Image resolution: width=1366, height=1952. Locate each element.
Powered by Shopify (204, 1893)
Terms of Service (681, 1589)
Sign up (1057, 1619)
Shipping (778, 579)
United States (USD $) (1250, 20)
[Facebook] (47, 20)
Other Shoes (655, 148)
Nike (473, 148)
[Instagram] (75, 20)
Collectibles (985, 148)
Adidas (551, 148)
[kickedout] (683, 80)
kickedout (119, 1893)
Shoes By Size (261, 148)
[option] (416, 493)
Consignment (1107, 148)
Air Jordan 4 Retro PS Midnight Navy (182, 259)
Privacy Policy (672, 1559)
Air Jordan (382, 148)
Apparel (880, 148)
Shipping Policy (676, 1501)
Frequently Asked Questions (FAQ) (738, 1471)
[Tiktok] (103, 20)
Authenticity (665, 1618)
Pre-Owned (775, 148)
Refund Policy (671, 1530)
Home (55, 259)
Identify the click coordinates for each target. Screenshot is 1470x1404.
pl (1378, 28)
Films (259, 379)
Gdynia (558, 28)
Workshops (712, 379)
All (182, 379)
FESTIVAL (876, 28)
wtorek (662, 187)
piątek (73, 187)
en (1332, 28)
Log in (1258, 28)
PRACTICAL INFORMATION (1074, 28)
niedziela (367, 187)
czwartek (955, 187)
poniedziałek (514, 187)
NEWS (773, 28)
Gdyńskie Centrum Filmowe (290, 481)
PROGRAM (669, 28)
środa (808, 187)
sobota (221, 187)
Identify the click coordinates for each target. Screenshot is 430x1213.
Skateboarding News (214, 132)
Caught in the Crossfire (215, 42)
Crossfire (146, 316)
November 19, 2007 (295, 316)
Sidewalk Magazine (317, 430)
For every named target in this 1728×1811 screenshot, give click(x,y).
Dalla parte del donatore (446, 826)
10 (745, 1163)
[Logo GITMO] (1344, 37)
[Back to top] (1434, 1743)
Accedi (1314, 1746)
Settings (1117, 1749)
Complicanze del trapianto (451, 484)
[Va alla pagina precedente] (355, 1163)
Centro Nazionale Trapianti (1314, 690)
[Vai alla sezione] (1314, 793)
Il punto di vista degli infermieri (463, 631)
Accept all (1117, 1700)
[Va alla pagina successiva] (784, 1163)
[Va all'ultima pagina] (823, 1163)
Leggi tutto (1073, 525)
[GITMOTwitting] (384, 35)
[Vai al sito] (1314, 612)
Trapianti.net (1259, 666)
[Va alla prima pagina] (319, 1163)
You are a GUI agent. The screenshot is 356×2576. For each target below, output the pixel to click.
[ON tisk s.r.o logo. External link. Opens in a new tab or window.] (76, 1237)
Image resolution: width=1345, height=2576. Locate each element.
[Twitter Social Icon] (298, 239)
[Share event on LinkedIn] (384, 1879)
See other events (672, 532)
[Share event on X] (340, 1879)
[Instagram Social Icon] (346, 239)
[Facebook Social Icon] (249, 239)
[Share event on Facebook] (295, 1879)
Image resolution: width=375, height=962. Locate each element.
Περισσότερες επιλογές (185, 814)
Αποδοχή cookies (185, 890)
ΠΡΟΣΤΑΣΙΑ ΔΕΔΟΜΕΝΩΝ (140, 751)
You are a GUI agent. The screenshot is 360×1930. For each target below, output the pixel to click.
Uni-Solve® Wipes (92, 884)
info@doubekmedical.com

= Exercise requirements =
Exactly as written, set down all of the material.

= Response to this exercise =
Image resolution: width=1366, height=1952. Locate each element.
Powered by Shopify (204, 1893)
Terms of Service (681, 1589)
Sign up (1057, 1619)
Shipping (778, 579)
United States (USD $) (1250, 20)
[Facebook] (47, 20)
Other Shoes (655, 148)
Nike (473, 148)
[Instagram] (75, 20)
Collectibles (985, 148)
Adidas (551, 148)
[kickedout] (683, 80)
kickedout (119, 1893)
Shoes By Size (261, 148)
[option] (416, 493)
Consignment (1107, 148)
Air Jordan 4 Retro PS Midnight Navy (182, 259)
Privacy Policy (672, 1559)
Air Jordan (382, 148)
Apparel (880, 148)
Shipping Policy (676, 1501)
Frequently Asked Questions (FAQ) (738, 1471)
[Tiktok] (103, 20)
Authenticity (665, 1618)
Pre-Owned (775, 148)
Refund Policy (671, 1530)
Home (55, 259)
Identify the click coordinates for each target. Screenshot is 1470x1404.
pl (1378, 28)
Films (259, 379)
Gdynia (558, 28)
Workshops (712, 379)
All (182, 379)
FESTIVAL (876, 28)
wtorek (662, 187)
piątek (73, 187)
en (1332, 28)
Log in (1258, 28)
PRACTICAL INFORMATION (1074, 28)
niedziela (367, 187)
czwartek (955, 187)
poniedziałek (514, 187)
NEWS (773, 28)
Gdyńskie Centrum Filmowe (290, 481)
PROGRAM (669, 28)
środa (808, 187)
sobota (221, 187)
Identify the click coordinates for each target. Screenshot is 430x1213.
Skateboarding News (214, 132)
Caught in the Crossfire (215, 42)
Crossfire (146, 316)
November 19, 2007 (295, 316)
Sidewalk Magazine (317, 430)
For every named target in this 1728×1811 screenshot, give click(x,y).
Dalla parte del donatore (446, 826)
10 (745, 1163)
[Logo GITMO] (1344, 37)
[Back to top] (1434, 1743)
Accedi (1314, 1746)
Settings (1117, 1749)
Complicanze del trapianto (451, 484)
[Va alla pagina precedente] (355, 1163)
Centro Nazionale Trapianti (1314, 690)
[Vai alla sezione] (1314, 793)
Il punto di vista degli infermieri (463, 631)
Accept all (1117, 1700)
[Va alla pagina successiva] (784, 1163)
[Va all'ultima pagina] (823, 1163)
Leggi tutto (1073, 525)
[GITMOTwitting] (384, 35)
[Vai al sito] (1314, 612)
Trapianti.net (1259, 666)
[Va alla prima pagina] (319, 1163)
You are a GUI agent. The screenshot is 356×2576. For each target below, output the pixel to click.
[ON tisk s.r.o logo. External link. Opens in a new tab or window.] (76, 1237)
Image resolution: width=1345, height=2576. Locate each element.
[Twitter Social Icon] (298, 239)
[Share event on LinkedIn] (384, 1879)
See other events (672, 532)
[Share event on X] (340, 1879)
[Instagram Social Icon] (346, 239)
[Facebook Social Icon] (249, 239)
[Share event on Facebook] (295, 1879)
Image resolution: width=375, height=962. Locate each element.
Περισσότερες επιλογές (185, 814)
Αποδοχή cookies (185, 890)
ΠΡΟΣΤΑΣΙΑ ΔΕΔΟΜΕΝΩΝ (140, 751)
You are a GUI agent. The screenshot is 360×1930. For each target below, output the pixel to click.
Uni-Solve® Wipes (92, 884)
info@doubekmedical.com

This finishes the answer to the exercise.